By BTL Staff
SAN FRANCISCO – Citing First Amendment protection for parodies, the American Civil Liberties Union has come to the successful defense of a California man who received a cease-and-desist letter after posting a parody of a billboard advertisement for the self-styled Christian group Exodus International’s so-called “reparative therapy” on his website.
The Exodus billboard read, “Gay? Unhappy?” and included the group’s Web site address. After seeing a photo of the billboards online, Justin Watt, a blogger from Santa Rosa, Calif., posted an altered version reading, “Straight? Unhappy? http://www.gay.com” on his website, http://Justinsomnia.org.
“The moment I saw the billboards last September, I was deeply offended. The inspiration for the parody I created came to me instantly. How would straight people feel if their very being, their sense of self was being so overtly disparaged?” Watt said. “Their response was to try to intimidate me into taking the image down.
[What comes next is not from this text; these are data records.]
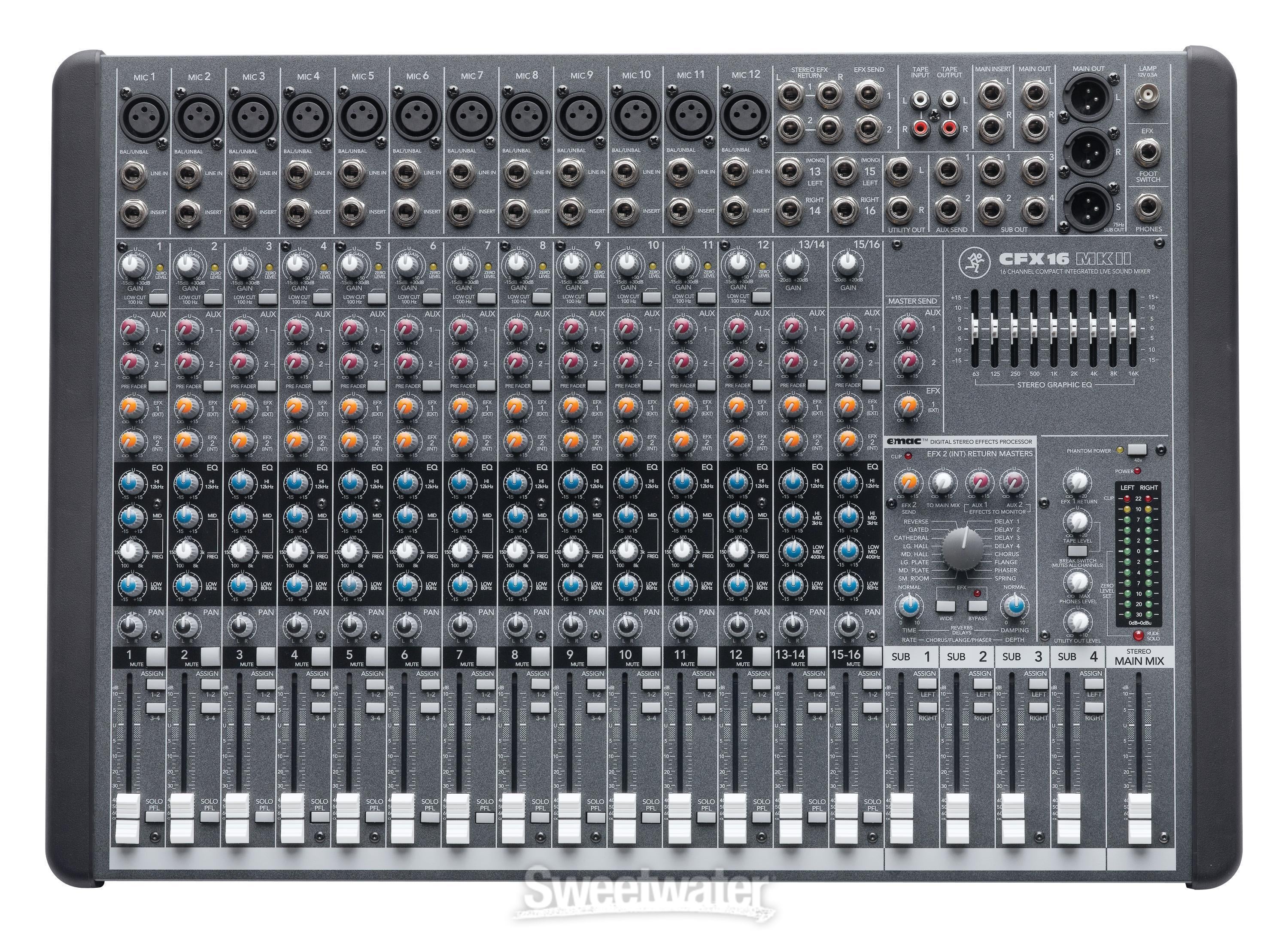Image resolution: width=1288 pixels, height=935 pixels.
Task: Click the Phones Level knob
Action: [x=1079, y=582]
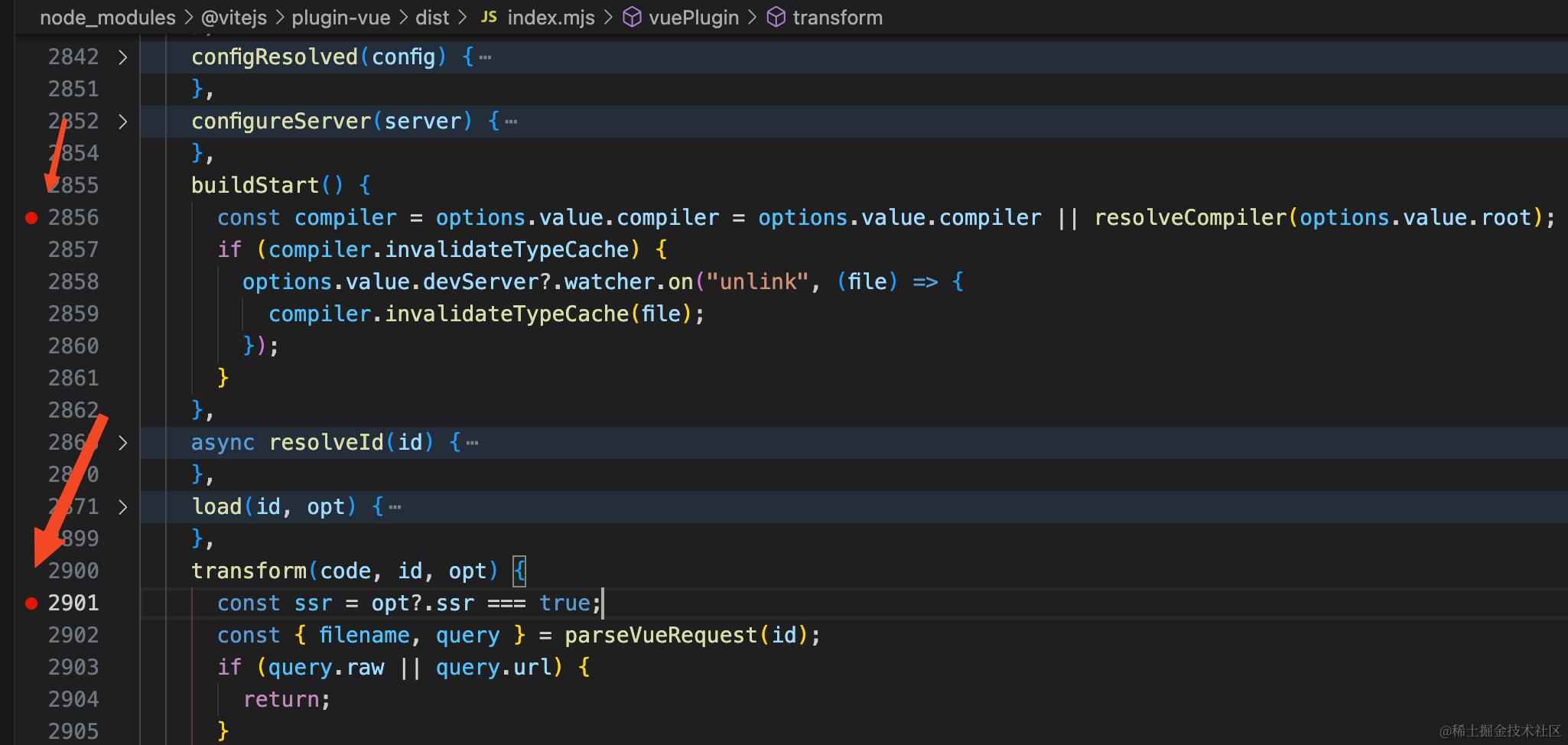Click line number 2900 to select the line
This screenshot has width=1568, height=745.
[x=73, y=570]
It’s troubling that an organization as big as Exodus would go to such great lengths to silence its critics.”
Liberty Counsel, an anti-gay legal group representing Exodus, sent Watt a cease-and-desist letter earlier this month claiming the parody violated Exodus’s intellectual property rights and threatening legal action if the parodies were not removed. In response the ACLU’s cooperating attorney, Laurence Pulgram of Fenwick & West, LLP, called upon Exodus to drop its attempts to censor Watt.
Parody is protected by the first amendment.
According to a March 23 USA Today report, Exodus President Alan Chambers said that his organization would no longer be pursuing the matter.
The American Psychiatric Association, the American Psychological Association, the American Medical Association and other mainstream mental health and medical groups have denounced reparative therapy, stating that there is no evidence that reparative therapy is successful and that the practice may in fact be harmful to those who undergo it.